Skara Brae, on the Bay of Skaill, in the Orkney Isles to the north-east of mainland Scotland, was a late Neolithic settlement consisting of eight stone houses that were inhabited between 3,200 and 2,500 BC. This ancient settlement is the best preserved Neolithic village in northern Europe. Not only are the walls of the structures still standing, and alleyways roofed with their original stone slabs, but the interior fittings of each house give an unparalleled glimpse into the lives of the farmers who lived there more than 5,000 years ago.
Skara Brae’s discovery was an accident. In 1850 a violent storm ravaged the Bay of Skaill revealing an outline of a village consisting of a number of small houses without roofs that was buried beneath the sand dunes. The local laird began an amateur excavation of the site, but after uncovering four houses the work was abandoned in 1868. The site remained undisturbed until 1913, when during a single weekend the site was plundered by a party with shovels who took away an unknown quantity of artifacts. In 1924 when another storm swept away part of one of the houses, it was determined the site should be made secure and more seriously investigated. The first proper excavation of Skara Brae was done in 1927.
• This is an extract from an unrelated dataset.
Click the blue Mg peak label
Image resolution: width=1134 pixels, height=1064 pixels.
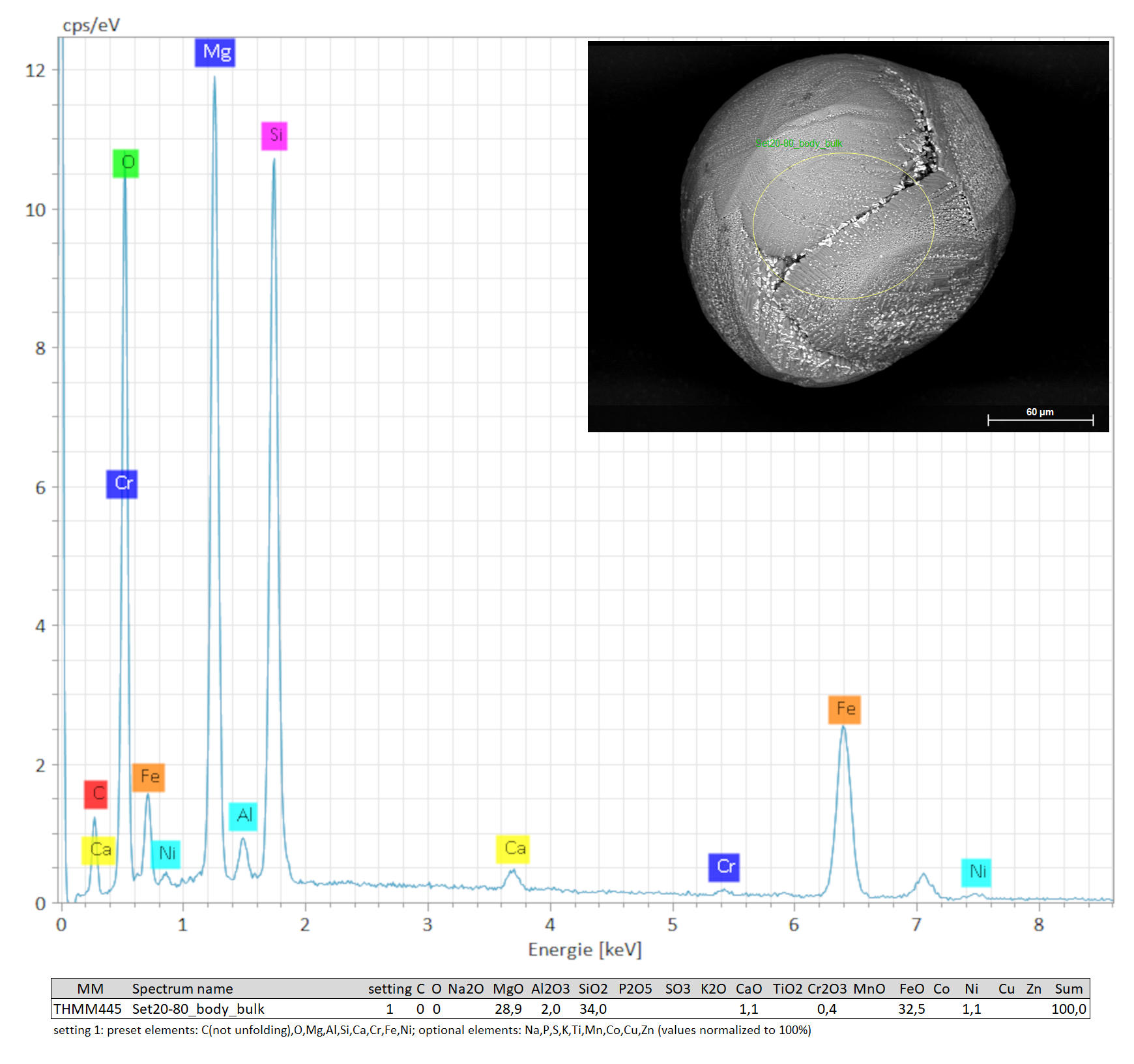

Skara Brae's remarkable survival through the ages is thanks to the design of the original builders who buried the stone-slab walls up to roof level in clay soil and waste material in order to provide insulation and protection from the elements. The houses can be entered through a small doorway which would have been blocked by a slab of stone and possibly barred as well. Seven of the houses shares the same basic design - a large square room, with a central fireplace, a bed on either side and a shelved dresser on the wall opposite the doorway. One of the beds is larger than the other and it is suggested that the larger bed could have belonged to the male and the smaller one to the female. An equally convincing argument could be made that the women and children occupied the large beds and that the men slept on their own in the smaller ones.
Ample storage space was provided by a number of cupboards built into the walls. Between the hearth and the dresser there was often a stone block. Near the dresser were rectangular stone boxes sunk into the floor. The corners were lined with clay to make them waterproof. A sophisticated drainage system was even incorporated into the village's design, one that included a primitive form of toilet in each dwelling.
The eight house sits all by itself on the west side of the village, and has a distinct appearance. This house has none of the usual furnishings—no beds, no limpet boxes and no dresser. Instead, there is much more storage space and an additional room. When this house was excavated, fragments of stone, bone and antler were found. It is possible that this building was used as a house to make simple tools such as bone needles or flint axes. The presence of heat-damaged volcanic rocks and what appears to be a flue, support this interpretation.
The village at Skara Brae was occupied for at least 600 years before it was finally abandoned sometime around the middle of the third millennium BC. Over the centuries that followed the sea steadily encroached on the site until it was finally buried beneath its protective layer of sand. Today Skara Brae is rightly considered one of the world's great archaeological treasures and has been carefully preserved by Historic Scotland.
In 1999 Skara Brae were designated as a UNESCO World Heritage site.